## PROBLEM TO SOLVE
When you reach the line containing "About Us (145, 1647)" in the entries below, start writing out each line exactly, and stop after the line containing "PharmaSpa (144, 245)".

## EXCERPTED DATA
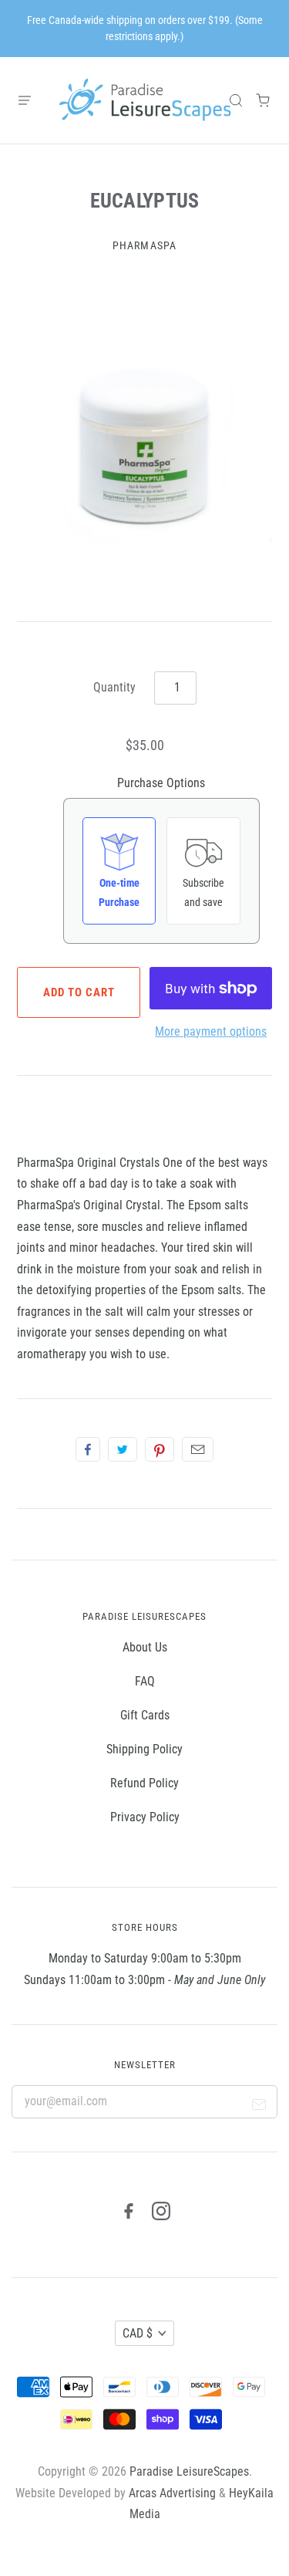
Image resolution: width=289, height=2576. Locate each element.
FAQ (145, 1681)
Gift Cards (145, 1715)
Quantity (114, 687)
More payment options (211, 1031)
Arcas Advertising (172, 2493)
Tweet (122, 1449)
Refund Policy (144, 1783)
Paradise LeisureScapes (189, 2471)
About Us (145, 1647)
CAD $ (138, 2333)
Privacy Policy (145, 1817)
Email (197, 1449)
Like (88, 1449)
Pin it (159, 1449)
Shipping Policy (144, 1749)
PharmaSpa (144, 245)
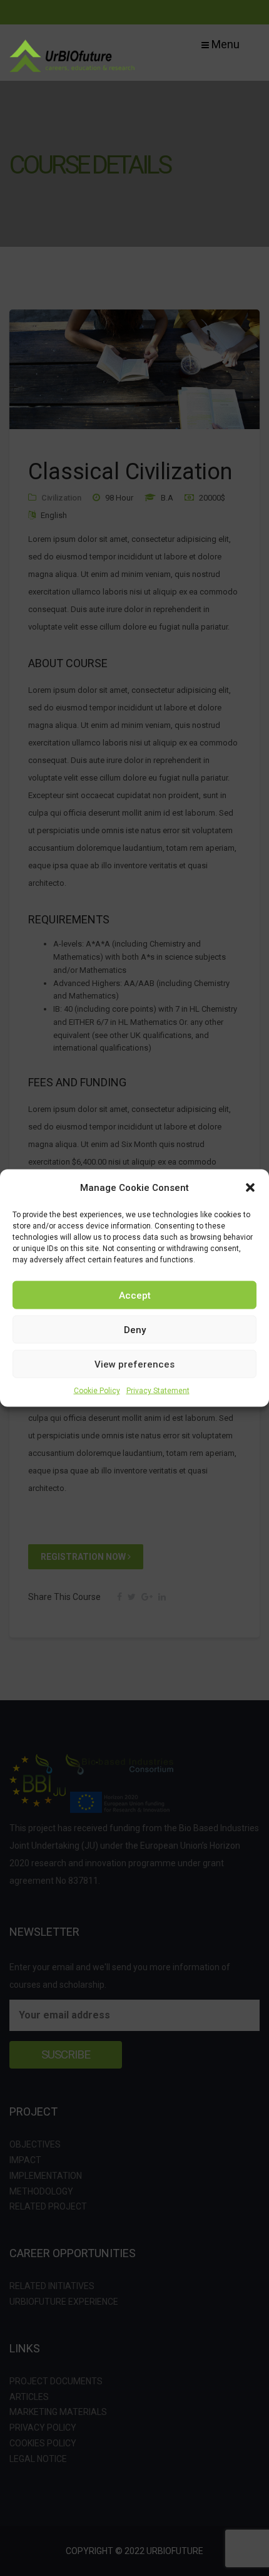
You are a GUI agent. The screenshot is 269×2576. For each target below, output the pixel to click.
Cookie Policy (97, 1390)
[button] (250, 1188)
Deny (135, 1329)
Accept (135, 1295)
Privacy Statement (158, 1390)
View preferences (134, 1363)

## WRITTEN RESPONSE
About Us (145, 1647)
CAD $ (138, 2333)
Privacy Policy (145, 1817)
Email (197, 1449)
Like (88, 1449)
Pin it (159, 1449)
Shipping Policy (144, 1749)
PharmaSpa (144, 245)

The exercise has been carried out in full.